3.2.3 Rôle des membres de l’équipe de négociation

Pour mener à bien un processus de négociation, il est nécessaire de définir des rôles différents pour chacun des membres de l’équipe de négociation. Notre objectif ici n’est pas de hiérarchiser le processus de négociation, mais de faciliter la coordination de ce processus afin d’atteindre au plus vite un consensus. Selon la phase à laquelle ils participent durant la négociation, les négociateurs peuvent jouer différents rôles. Nous identifions trois phases dans la négociation : l’initiation, la conversation et la décision finale.

La phase d’initiation : Cette phase est la première phase de résolution de conflit et est

menée par l’initiateur qui correspond la plupart du temps à l’acteur qui a détecté le conflit et lancé le processus de gestion de conflits. Cet initiateur lance la négociation en menant une action de vulgarisation où il explique le problème qu’il rencontre avec les choix actuels sur le produit. Ensuite, il justifie ou argumente sa motivation pour modifier la solution actuelle en précisant l’impact des choix actuels sur le produit.
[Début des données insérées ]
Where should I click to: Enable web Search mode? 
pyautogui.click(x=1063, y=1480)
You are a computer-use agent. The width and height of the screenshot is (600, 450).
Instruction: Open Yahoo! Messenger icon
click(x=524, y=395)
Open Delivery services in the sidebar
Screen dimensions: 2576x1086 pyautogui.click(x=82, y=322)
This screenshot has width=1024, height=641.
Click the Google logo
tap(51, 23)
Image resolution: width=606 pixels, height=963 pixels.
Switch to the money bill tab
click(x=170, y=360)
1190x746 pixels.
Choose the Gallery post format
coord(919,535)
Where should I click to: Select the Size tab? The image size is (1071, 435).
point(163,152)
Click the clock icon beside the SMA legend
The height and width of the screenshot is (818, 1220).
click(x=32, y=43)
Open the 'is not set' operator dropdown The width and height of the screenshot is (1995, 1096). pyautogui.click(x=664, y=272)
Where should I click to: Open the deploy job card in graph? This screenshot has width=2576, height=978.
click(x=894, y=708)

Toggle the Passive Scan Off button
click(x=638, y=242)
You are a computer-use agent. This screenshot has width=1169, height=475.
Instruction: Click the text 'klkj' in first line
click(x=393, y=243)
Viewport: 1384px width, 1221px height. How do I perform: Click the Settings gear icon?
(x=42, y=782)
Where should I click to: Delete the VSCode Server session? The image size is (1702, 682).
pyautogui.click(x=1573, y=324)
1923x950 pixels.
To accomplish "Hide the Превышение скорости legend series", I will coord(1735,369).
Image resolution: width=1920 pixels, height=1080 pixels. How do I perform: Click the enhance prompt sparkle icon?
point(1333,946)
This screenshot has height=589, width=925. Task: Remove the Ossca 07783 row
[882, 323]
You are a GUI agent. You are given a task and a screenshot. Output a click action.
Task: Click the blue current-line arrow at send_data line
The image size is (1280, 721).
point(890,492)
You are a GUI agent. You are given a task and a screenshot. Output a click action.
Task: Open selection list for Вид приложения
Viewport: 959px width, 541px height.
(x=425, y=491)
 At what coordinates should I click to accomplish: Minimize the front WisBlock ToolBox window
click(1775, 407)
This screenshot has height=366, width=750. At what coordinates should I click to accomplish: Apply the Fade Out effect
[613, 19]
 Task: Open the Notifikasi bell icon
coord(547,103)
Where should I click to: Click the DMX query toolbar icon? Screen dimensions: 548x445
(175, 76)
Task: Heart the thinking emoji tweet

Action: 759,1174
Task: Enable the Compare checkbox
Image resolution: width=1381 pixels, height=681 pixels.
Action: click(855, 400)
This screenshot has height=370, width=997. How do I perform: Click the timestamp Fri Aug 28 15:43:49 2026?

La phase de conversation : durant cette phase, une conversation entre les membres de

l’équipe de négociation se déroule, au cours de laquelle des propositions de modifications sont échangées. Les négociateurs collaborent soit en proposant des alternatives de solutions qui répondent au conflit détecté, soit en appuyant une alternative proposée par un autre négociateur. Nous attribuons le rôle de collaborateur aux acteurs qui participent à cette conversation. Cependant, certains acteurs peuvent rencontrer des problèmes avec les alternatives de solutions proposées par les collaborateurs, et émettre des contre-propositions. Ces acteurs sont identifiés dans le processus de négociation comme étant des

référents. Ces derniers ne sont pas tenus de joindre des solutions aux contre-propositions.

La phase de décision finale : cette phase aboutit à une solution au conflit détecté par

l’initiateur. Suite à la phase de conversation, soit un consensus est atteint par l’ensemble des membres de l’équipe de négociation, soit une solution est votée. Cette action est menée par les approbateurs. Les approbateurs sont tous les négociateurs qui ont participé à la proposition des alternatives de solutions pour résoudre le conflit.

Aux différents rôles identifiés ci-dessus, nous rajoutons un dernier rôle qui s’avère nécessaire pour bien mener un processus de négociation : le responsable du processus de gestion de

conflits. Selon (Zigurs 2003 ; Carte et al. 2006), il est important d’avoir un responsable pour permettre à l’équipe de négociation d’avancer et de progresser. Ce rôle doit être affecté à un membre de l’équipe de négociation, c’est-à-dire un négociateur qui participe à la résolution de conflits. Il s’agit de superviser les différentes phases du processus de gestion de conflits. Par ailleurs, le responsable du processus de gestion de conflits peut clôturer la négociation en imposant une solution en consultant des experts externes qui n’ont pas participé à la résolution du conflit.

Nous notons qu’un même négociateur peut jouer différent rôles selon l’évolution de la négociation. Un initiateur peut avoir le rôle d’un collaborateur (lorsqu’il propose une solution au problème traité) ou d’un référent (lorsqu’il refuse une solution proposée par un autre membre de l’équipe de négociation).